Before U Street There Was Camp Barker
From Allison Acosta. Email her at allison[AT]borderstan.com.
Many neighborhood residents know about U Street’s historic past as a vibrant community of African-Americans during the first half of the 20th Century. Commonly referred to as “Black Broadway,” the U Street neighborhood was a hub for African-American entertainment venues, businesses, civil organizations and homes.
But why did U Street become such a center for African-American life in the early 20th Century? According to Dawn Chitty, education director at the African American Civil War Museum, part of the answer may lie beneath the field of Garrison Elementary school on S Street NW.
At the beginning of the Civil War, this area of DC was essentially rural. When the federal government bought property along Vermont Avenue NW near Logan Circle, the site was home to only a small church and a few graves.
Camp Barker Comes to a Rural Area
On this land, the federal government built Camp Barker as a barracks for Civil War soldiers. But as the war progressed, the government determined there was a more pressing need for Camp Barker.
The Confiscation Acts of 1861 and 1862 authorized the confiscation of any Confederate property, including slaves, by Union forces. As seized property, the formerly enslaved were considered contraband, and these people needed somewhere to go.
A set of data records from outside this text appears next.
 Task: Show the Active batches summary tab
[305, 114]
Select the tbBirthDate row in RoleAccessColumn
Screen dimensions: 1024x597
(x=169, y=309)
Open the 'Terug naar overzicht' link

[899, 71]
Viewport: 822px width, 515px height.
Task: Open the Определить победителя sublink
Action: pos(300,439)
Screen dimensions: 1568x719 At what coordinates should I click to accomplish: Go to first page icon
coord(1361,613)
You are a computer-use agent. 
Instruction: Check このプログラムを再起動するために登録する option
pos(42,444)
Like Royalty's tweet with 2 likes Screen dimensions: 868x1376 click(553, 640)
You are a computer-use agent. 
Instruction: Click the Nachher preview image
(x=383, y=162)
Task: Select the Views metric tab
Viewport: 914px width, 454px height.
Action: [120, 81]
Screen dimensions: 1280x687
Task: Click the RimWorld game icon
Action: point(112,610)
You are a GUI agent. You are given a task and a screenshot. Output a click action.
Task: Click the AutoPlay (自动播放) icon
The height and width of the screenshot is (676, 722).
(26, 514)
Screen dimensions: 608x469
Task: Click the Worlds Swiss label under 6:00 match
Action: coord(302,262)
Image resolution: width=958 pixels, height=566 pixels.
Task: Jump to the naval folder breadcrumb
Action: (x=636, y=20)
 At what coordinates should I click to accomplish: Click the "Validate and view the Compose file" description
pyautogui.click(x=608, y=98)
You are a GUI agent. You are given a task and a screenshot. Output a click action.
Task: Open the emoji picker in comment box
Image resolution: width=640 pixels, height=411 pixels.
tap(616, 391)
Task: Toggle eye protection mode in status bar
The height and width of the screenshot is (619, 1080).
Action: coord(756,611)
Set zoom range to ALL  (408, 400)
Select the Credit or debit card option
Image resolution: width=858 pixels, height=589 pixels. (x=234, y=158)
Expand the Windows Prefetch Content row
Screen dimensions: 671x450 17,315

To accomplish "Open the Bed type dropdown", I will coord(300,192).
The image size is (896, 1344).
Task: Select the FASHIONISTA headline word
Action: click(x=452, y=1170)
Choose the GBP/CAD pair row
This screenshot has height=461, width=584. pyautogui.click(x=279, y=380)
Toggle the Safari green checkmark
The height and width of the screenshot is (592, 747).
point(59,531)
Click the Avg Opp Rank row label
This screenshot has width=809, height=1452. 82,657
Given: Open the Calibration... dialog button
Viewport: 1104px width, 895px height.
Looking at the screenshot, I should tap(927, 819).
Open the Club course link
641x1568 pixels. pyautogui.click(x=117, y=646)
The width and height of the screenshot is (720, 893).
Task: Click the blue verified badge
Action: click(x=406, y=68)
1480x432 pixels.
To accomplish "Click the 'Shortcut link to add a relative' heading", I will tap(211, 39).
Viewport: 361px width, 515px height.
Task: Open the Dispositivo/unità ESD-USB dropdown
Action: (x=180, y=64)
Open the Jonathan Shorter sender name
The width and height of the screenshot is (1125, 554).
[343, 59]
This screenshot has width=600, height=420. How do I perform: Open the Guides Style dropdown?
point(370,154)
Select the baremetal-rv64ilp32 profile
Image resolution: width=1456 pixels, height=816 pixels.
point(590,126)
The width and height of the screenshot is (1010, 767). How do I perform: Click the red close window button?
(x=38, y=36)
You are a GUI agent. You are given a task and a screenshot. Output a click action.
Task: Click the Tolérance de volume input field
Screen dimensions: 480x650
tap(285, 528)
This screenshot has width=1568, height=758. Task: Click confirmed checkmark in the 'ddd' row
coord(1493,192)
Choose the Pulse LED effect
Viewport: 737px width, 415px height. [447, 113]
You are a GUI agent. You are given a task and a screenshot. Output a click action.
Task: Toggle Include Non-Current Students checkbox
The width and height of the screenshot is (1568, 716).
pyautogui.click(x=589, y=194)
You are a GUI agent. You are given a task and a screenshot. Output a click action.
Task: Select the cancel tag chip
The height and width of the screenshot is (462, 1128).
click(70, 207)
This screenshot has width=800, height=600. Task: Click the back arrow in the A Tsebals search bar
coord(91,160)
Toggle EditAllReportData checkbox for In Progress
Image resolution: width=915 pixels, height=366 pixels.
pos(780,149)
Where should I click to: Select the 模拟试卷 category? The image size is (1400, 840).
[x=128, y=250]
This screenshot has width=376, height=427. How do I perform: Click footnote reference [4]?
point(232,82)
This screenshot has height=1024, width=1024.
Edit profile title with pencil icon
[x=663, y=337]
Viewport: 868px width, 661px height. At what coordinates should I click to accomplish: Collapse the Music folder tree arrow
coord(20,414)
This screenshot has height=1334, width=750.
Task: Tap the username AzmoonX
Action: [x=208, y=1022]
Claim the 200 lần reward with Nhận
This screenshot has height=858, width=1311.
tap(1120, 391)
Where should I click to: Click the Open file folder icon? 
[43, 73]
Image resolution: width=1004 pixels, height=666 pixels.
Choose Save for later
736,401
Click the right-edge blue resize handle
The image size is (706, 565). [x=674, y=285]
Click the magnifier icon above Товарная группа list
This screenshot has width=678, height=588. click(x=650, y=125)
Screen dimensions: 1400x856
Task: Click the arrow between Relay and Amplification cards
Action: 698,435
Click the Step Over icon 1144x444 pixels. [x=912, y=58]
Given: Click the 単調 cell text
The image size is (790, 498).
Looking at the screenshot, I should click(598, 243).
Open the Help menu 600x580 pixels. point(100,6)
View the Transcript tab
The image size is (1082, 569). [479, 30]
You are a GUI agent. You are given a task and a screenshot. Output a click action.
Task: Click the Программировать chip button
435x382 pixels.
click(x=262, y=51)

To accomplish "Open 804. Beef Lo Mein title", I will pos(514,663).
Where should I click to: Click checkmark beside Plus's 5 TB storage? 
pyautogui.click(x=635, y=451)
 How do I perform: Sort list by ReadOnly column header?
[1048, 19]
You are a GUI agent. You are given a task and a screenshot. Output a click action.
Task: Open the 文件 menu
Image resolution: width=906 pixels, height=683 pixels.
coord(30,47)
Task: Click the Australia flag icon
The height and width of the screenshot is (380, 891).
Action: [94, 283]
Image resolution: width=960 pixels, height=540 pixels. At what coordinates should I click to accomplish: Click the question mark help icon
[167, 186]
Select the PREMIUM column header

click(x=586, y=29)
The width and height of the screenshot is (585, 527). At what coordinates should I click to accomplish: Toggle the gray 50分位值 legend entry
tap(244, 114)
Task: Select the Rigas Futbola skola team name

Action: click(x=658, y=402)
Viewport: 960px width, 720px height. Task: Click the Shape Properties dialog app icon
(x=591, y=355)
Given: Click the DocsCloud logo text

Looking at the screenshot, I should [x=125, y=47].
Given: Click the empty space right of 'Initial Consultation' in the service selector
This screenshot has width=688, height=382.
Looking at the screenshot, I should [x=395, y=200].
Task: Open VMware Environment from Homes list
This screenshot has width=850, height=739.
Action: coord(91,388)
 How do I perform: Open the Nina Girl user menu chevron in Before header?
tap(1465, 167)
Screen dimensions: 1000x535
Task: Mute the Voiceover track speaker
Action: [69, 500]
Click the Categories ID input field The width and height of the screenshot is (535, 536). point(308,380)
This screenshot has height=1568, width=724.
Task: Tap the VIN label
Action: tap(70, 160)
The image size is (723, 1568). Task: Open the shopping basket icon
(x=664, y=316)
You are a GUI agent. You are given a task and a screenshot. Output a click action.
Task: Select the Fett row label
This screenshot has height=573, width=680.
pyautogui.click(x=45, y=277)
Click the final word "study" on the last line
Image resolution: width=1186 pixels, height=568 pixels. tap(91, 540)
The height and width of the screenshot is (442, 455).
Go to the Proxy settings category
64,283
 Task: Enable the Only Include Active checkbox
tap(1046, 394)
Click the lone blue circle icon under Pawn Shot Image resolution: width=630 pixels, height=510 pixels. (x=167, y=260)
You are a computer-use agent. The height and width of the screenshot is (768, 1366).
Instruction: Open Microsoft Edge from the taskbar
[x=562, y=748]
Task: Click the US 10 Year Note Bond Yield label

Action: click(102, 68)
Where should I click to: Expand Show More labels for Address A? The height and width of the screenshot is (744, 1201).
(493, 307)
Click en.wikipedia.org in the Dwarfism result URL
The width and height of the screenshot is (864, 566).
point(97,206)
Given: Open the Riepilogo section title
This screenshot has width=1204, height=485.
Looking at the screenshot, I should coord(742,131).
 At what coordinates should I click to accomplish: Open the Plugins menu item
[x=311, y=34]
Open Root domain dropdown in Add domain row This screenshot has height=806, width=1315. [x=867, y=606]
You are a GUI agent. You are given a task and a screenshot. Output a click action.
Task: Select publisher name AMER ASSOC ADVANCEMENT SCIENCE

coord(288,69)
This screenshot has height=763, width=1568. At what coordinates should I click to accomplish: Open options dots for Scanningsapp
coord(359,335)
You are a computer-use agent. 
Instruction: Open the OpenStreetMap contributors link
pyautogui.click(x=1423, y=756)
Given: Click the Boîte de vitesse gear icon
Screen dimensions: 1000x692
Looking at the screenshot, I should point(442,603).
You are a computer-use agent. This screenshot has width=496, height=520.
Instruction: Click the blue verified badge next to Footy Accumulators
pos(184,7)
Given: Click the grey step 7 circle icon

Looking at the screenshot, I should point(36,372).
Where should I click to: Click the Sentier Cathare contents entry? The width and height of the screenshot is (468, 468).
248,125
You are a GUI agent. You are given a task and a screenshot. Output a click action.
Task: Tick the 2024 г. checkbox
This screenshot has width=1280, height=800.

In the late spring of 1862, Camp Barker became one of a few hundred “Contraband Camps” that were built to house formerly enslaved persons. At its height, Camp Barker housed roughly 4,000 people and was one of the largest Contraband Camps in the area.
Growth Through the Civil War
The camp had at least one large building, a hospital area, and, of course, housing. Many people living in the camp found work in the city as domestics and laborers. When the Union began forming regiments of “Colored Troops” in 1863, they recruited from the Contraband Camps.
President Lincoln often passed by Camp Barker on his way to the Soldier’s Home, and in the fall of 1862 he visited the camp. This photograph of children singing during the visit is the only known photograph of the site.
“The significance of the camp is in what becomes of the inhabitants afterwards,” says Chitty. “Many of the inhabitants bought property and built homes, and many of them built homes around the Camp Barker Site. This became U Street.”
Camp Barker did not have sufficient clean water and adequate sewage, and an outbreak of cholera forced the government to shut it down in late 1863. When the camp closed, many of the inhabitants relocated to another contraband camp on the site of what is now Arlington Cemetery, but others bought property and stayed nearby.
“There was one woman in particular who wrote to her family to say she was not coming back to Virginia,” says Chitty. “She said she was going to stay here because her son had built a good home for them on Boundary Street, which is what they called what is now Florida Avenue and U Street.”
Archaeological Dig at Garrison School
In July 2012, The African American Civil War Museum conducted an archaeological survey of the field behind Garrison Elementary school. The survey is part of a larger project meant to take the study of these Contraband Camps to the next level, to understand how many of them became communities and what became of the people living there.
The Museum brought in an archaeologist to perform magnetometry, which detects metal underground, and ground-penetrating radar. The results of the survey show the different time periods when the site was most active. Most recently, in the 1930s to 1950s, you can see the imprint of where 12th Street NW used to run all the way through what is now the Garrison Field, the remains of the old Garrison school building which faced 12th Street and imprints of where houses used to be located.
The survey also found several areas, marked in blue on the map shown here, where objects from Camp Barker would likely be found.
If you dug in these areas, you would likely find objects that people lost or threw away. You would find the privies, which can give a good sense of diseases and food ways. You might find more permanent structures built on the site, although it is unclear from the maps of the time exactly where Camp Barker’s main building stood.
There are no plans at present to do any digging on the site, but it is a possibility for the future. For now, the goal is to chart these sites and encourage others to work collaboratively to learn more about them. Many people can trace back their family histories to these Contraband Camps, and they played an important role not only in the Civil War, but also in what happened in the communities after the War.
Says Chitty, “I knew that Camp Barker was there, but over the course of the project I see more how the history of the site is important not just to Garrison Elementary, but to the community as well.”